# Directions for this task
Format the items from the beginning through the line containing "The width and height of the screenshot is (1512, 786)." as a Markdown table with the columns Row and Line, skipping any blank lines.

-*-*-

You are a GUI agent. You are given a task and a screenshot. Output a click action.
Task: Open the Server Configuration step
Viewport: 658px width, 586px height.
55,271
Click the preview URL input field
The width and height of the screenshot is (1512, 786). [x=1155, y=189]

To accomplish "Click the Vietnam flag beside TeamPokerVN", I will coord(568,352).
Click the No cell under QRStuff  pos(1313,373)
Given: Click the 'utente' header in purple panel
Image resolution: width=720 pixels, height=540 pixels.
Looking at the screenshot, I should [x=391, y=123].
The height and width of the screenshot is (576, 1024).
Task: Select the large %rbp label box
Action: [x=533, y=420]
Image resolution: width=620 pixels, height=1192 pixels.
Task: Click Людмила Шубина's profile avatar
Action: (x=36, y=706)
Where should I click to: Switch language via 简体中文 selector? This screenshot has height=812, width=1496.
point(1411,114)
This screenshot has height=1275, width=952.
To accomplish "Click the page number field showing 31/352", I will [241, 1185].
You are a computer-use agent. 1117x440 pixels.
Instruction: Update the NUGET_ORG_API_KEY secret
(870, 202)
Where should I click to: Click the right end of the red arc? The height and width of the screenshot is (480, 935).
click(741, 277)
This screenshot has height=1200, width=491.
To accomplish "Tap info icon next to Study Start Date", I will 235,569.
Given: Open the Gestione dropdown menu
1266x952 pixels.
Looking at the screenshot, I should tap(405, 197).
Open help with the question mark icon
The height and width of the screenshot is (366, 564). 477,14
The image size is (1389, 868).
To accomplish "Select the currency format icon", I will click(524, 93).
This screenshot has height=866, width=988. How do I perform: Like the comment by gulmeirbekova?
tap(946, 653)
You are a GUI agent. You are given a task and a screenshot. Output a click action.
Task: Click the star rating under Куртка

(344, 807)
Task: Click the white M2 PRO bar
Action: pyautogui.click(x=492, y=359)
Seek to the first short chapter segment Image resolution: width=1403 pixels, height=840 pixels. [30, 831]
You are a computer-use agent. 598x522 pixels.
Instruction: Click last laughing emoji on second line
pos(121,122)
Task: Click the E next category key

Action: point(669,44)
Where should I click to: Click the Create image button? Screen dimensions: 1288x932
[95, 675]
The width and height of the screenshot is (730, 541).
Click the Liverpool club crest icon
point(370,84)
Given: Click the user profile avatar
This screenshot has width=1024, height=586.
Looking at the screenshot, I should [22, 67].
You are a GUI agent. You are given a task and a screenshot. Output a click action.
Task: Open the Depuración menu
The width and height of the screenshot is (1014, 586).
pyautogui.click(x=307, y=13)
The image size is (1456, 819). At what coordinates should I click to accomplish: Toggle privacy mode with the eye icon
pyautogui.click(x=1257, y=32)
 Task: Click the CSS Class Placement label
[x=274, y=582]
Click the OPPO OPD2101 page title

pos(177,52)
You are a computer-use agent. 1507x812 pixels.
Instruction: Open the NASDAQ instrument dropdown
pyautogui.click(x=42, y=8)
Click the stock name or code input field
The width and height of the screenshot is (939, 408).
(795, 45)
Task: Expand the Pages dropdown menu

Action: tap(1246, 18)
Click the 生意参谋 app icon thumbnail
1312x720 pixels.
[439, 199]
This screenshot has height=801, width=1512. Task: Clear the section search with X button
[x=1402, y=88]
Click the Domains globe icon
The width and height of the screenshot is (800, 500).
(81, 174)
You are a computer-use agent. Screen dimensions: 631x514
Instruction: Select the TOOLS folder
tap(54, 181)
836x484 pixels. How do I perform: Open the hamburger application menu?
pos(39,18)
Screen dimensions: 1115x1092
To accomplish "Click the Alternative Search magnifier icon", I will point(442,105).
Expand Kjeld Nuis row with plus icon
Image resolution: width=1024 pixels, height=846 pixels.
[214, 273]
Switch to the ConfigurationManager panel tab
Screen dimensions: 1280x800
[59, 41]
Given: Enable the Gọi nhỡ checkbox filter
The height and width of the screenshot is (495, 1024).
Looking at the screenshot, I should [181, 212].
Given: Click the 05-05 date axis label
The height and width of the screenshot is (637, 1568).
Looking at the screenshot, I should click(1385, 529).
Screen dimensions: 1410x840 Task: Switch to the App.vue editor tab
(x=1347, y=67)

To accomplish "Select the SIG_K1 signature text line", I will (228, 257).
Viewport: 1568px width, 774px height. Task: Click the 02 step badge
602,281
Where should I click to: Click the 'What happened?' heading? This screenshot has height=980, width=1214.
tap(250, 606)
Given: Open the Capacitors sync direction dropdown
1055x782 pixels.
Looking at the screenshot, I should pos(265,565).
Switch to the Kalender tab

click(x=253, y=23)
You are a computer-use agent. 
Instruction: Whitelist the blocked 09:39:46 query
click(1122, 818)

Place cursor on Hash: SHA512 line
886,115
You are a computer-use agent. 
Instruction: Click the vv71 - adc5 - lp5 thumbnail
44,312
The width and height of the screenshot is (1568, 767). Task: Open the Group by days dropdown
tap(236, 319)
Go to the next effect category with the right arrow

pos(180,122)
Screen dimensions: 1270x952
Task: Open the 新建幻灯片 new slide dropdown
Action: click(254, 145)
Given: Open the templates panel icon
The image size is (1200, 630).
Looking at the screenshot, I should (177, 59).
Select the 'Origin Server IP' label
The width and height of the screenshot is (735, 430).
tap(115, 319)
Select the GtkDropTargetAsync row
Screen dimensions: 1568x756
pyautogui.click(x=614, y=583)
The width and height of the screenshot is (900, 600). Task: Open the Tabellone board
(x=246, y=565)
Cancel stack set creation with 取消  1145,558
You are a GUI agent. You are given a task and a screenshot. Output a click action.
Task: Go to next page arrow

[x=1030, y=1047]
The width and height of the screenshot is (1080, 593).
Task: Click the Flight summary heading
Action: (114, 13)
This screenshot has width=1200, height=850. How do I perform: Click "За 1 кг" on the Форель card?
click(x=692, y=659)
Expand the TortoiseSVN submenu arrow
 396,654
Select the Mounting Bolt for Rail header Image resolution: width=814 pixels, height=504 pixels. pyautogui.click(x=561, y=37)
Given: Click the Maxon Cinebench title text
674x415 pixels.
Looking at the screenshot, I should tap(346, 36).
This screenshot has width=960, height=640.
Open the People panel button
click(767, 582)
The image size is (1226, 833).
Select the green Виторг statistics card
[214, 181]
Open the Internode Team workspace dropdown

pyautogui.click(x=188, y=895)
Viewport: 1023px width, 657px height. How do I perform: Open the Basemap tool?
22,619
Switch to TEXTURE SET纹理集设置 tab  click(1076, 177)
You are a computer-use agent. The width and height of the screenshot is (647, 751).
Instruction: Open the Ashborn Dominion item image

-*-*-

# Exercise solution
| Row | Line |
|---|---|
| 1 | You are a GUI agent. You are given a task and a screenshot. Output a click action. |
| 2 | Task: Open the Server Configuration step |
| 3 | Viewport: 658px width, 586px height. |
| 4 | 55,271 |
| 5 | Click the preview URL input field |
| 6 | The width and height of the screenshot is (1512, 786). [x=1155, y=189] |